Cuando los evangélicos de raza blanca, desde posiciones prominentes y pudientes, hablan sobre lo que es justo y benéfico para la sociedad, y al mismo tiempo aprueban leyes y reformas tributarias que crean más deuda pública y mejoran aun más los ingresos del 1% de la élite—mientras reducen servicios y ayudas para los niños, discapacitados y pobres, que terminan siendo castigados como si fueran privilegios indignantes—uno tiene que preguntarse cómo se conjuga esto con ser seguidores de Jesús.
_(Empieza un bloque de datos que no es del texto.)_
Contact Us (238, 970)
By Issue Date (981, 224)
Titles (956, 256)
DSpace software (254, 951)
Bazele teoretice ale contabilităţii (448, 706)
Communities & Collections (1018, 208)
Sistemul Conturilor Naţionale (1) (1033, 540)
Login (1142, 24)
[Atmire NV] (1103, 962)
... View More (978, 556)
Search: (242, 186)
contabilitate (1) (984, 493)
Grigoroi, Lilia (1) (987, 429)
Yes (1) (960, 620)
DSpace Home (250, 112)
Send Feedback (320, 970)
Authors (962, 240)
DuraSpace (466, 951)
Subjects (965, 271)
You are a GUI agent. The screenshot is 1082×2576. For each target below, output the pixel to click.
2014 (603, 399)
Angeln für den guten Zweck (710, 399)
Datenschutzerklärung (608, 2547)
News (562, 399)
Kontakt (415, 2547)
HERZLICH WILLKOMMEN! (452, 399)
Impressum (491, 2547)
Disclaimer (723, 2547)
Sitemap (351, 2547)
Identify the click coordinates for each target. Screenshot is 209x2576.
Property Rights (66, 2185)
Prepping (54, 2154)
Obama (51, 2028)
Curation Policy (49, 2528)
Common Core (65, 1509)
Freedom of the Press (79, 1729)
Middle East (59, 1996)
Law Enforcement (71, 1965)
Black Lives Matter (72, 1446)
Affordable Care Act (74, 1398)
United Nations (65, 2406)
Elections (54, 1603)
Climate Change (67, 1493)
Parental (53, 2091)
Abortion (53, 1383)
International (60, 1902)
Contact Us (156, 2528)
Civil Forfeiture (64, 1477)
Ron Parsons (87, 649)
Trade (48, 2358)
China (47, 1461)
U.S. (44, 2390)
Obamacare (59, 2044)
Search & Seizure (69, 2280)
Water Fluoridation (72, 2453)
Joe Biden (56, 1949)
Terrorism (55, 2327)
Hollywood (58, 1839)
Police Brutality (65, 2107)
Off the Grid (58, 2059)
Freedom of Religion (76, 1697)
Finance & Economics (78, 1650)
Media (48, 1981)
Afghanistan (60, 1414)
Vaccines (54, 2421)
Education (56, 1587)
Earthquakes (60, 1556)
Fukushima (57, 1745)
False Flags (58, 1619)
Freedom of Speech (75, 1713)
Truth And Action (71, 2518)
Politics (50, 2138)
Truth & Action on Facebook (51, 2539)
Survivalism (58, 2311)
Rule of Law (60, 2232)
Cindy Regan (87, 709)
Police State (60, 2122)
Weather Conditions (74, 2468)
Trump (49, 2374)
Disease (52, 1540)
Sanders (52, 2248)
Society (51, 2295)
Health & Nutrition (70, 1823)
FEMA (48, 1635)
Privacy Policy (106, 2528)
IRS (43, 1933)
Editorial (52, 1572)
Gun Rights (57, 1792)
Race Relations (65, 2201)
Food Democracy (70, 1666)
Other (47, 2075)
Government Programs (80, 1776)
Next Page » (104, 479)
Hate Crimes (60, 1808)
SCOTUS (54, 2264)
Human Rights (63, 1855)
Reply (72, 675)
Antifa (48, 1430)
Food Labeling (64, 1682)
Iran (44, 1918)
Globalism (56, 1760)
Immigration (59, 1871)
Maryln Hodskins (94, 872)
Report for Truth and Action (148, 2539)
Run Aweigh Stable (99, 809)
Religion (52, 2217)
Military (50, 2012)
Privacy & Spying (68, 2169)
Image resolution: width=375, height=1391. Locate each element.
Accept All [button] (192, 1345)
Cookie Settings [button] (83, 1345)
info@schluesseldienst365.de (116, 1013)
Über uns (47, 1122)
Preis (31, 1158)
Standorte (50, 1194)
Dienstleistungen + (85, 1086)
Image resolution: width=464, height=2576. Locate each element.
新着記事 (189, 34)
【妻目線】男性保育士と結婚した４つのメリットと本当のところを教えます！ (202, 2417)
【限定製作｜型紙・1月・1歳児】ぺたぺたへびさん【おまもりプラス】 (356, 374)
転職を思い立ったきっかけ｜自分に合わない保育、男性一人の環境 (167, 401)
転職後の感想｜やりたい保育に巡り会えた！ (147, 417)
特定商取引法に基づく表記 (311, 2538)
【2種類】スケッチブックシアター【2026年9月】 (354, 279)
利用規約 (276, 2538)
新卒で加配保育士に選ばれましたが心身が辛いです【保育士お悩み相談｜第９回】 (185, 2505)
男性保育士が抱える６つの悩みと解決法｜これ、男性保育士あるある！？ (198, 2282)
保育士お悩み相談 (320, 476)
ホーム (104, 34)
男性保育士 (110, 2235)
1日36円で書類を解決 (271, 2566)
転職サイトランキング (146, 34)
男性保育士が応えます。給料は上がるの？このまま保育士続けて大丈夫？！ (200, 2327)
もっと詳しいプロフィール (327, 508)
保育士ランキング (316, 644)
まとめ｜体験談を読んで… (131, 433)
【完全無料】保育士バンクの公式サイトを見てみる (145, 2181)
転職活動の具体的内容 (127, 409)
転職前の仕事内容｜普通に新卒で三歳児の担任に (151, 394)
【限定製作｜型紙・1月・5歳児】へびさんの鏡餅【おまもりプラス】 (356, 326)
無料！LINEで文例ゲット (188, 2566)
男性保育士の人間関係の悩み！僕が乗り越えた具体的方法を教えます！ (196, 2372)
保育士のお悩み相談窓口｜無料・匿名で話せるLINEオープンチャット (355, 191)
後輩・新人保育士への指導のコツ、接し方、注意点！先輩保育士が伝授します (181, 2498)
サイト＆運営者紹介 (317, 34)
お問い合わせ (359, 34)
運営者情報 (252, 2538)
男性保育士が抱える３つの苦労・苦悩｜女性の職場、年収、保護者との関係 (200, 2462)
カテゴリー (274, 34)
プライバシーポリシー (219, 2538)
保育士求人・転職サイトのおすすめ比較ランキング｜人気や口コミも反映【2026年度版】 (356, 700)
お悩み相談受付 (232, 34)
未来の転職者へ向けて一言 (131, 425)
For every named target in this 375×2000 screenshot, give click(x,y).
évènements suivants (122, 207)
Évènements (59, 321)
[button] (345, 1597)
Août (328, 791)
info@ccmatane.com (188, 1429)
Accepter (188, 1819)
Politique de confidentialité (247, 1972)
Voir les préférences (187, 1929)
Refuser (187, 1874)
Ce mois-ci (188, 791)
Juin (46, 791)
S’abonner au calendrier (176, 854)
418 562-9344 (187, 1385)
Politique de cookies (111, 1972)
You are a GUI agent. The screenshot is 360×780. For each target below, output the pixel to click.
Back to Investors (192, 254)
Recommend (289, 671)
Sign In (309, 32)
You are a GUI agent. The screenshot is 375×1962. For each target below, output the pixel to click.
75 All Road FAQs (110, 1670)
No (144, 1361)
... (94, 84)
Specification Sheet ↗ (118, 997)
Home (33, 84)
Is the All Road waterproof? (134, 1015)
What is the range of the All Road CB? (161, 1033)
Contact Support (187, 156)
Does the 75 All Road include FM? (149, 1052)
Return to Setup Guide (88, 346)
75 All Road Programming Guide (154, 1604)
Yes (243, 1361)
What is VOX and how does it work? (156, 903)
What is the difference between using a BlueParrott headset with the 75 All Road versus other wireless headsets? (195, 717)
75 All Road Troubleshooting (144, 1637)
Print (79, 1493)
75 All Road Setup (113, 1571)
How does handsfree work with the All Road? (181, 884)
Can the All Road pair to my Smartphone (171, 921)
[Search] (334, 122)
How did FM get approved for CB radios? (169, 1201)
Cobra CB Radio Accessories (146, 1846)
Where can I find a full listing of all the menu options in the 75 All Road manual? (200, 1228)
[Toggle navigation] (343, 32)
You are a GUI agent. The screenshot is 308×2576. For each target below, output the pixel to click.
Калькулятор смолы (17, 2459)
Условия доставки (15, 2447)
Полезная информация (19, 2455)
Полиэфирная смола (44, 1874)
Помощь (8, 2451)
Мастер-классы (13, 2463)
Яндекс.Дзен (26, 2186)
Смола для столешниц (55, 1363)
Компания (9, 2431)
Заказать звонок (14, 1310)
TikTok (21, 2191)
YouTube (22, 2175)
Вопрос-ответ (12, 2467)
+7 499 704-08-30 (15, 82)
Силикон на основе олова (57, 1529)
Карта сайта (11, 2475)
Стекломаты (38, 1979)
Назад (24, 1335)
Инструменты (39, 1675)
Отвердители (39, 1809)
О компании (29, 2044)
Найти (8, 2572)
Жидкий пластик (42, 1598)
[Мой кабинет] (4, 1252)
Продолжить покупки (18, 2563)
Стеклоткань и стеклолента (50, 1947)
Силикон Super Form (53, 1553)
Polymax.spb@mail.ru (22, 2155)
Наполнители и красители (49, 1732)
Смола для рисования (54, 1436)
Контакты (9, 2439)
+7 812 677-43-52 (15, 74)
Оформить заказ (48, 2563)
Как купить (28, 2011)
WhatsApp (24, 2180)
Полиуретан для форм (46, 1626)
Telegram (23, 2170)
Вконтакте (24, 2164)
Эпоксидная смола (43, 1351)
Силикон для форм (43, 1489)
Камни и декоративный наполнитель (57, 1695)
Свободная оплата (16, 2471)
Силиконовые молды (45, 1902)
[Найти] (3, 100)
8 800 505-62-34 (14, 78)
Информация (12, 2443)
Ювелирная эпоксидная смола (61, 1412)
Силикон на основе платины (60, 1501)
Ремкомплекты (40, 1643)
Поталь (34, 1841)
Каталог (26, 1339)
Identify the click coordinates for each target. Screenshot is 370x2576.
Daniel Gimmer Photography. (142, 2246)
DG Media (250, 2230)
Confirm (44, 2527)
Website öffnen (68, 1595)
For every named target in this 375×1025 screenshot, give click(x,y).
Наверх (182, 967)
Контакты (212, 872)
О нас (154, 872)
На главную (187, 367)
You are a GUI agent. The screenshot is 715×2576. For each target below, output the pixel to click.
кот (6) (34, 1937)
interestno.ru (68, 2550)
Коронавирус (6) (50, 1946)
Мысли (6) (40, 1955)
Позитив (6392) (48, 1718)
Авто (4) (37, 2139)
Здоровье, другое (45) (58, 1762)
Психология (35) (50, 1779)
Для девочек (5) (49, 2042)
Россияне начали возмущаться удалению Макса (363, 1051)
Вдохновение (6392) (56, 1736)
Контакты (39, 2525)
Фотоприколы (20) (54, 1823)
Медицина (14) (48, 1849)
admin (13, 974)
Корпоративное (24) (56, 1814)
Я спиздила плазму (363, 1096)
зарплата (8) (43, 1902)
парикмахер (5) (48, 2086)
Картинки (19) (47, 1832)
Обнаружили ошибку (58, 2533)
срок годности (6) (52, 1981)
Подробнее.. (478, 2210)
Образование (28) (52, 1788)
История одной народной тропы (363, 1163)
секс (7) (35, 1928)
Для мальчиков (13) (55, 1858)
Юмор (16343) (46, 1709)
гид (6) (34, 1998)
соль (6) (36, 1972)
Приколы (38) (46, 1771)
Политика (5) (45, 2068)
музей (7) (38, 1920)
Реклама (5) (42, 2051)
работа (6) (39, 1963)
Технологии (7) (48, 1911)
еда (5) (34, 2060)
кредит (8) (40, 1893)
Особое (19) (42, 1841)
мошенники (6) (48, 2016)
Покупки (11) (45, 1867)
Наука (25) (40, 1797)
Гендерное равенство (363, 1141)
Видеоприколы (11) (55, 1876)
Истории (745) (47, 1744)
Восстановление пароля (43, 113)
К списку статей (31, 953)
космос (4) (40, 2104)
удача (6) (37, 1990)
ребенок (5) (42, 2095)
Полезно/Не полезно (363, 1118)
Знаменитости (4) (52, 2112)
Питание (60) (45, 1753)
Por supuesto que se puede y se debe debatir sobre las complejidades del apoyo social a los más vulnerables en nuestra sociedad, pero cuando los instigadores del cambio sirven más bien los intereses elitistas e ignoran al 99%, es muy difícil reconocer la influencia de la narrativa del Evangelio sobre la compasión, y ello sin hablar de justicia.

Todavía evangélicos o evangélicos, a pesar de todo

Al repasar todo esto, me veo forzado a postrarme de rodillas en confesión, con la confianza que “el que comenzó tan buena obra en ustedes la irá perfeccionando hasta el día de Cristo Jesús” (Fil 1:6). Aunque me gustaría pensar que todo esto tiene poco que ver conmigo o con mi punto de vista evangélico, sé muy bien que estoy entre los culpables. La condenación por una vida evangélica mediocre se me adhiere más estrechamente de lo que puedo ver o saber. Ello tiene implicaciones significativas para lo que conlleva ser presidente de un seminario teológico evangélico de bastante estima— que tiene una gran diversidad racial pero en el que todavía predomina una cultura de raza blanca (aun en los niveles altos del liderazgo); que tiene representación de 70 países en su alumnado pero que todavía tiene una fuerte orientación occidental; que afirma fuertemente a las mujeres en el ministerio y en el liderazgo pero que todavía se queda corto en el empoderamiento de sus voces.

Lo que me trae esperanza es algo registrado al final del Evangelio según Mateo. Mateo 28 contiene la gran comisión y el llamado a la acción de nuestra identidad evangélica, pero con frecuencia se deja de notar la afirmación justo antes de la misma comisión. El texto dice llanamente, “Los once discípulos fueron a Galilea, a la montaña que Jesús les había indicado. Cuando lo vieron, lo adoraron; pero algunos dudaban”. Jesús dio la gran comisión, de todas maneras, a un grupo incompleto de los 12, entre los que habían creyentes/dudosos, no tan seguros. Desde el comienzo, él llamó a la obra a creyentes/dudosos, de manera que puede que él todavía use a evangélicos de los Estados Unidos también. En vez de tomar una actitud a la defensiva, la invitación es a tomar una actitud de arrepentimiento y de esperanza que Dios, a pesar de todo, nos hará verdaderos seguidores del Evangelio, justo en el corazón de nuestra asociación. La misión evangélica es de Dios desde el comienzo y hasta el final.

El Señor Jesucristo nos convoca aquí para un verdadero trabajo. Que ese trabajo sea de gracia que nos mueve al arrepentimiento, guiándonos a un cambio personal y sistémico. Que nos conduzca a espacios más profundos de la vida y el corazón de Dios.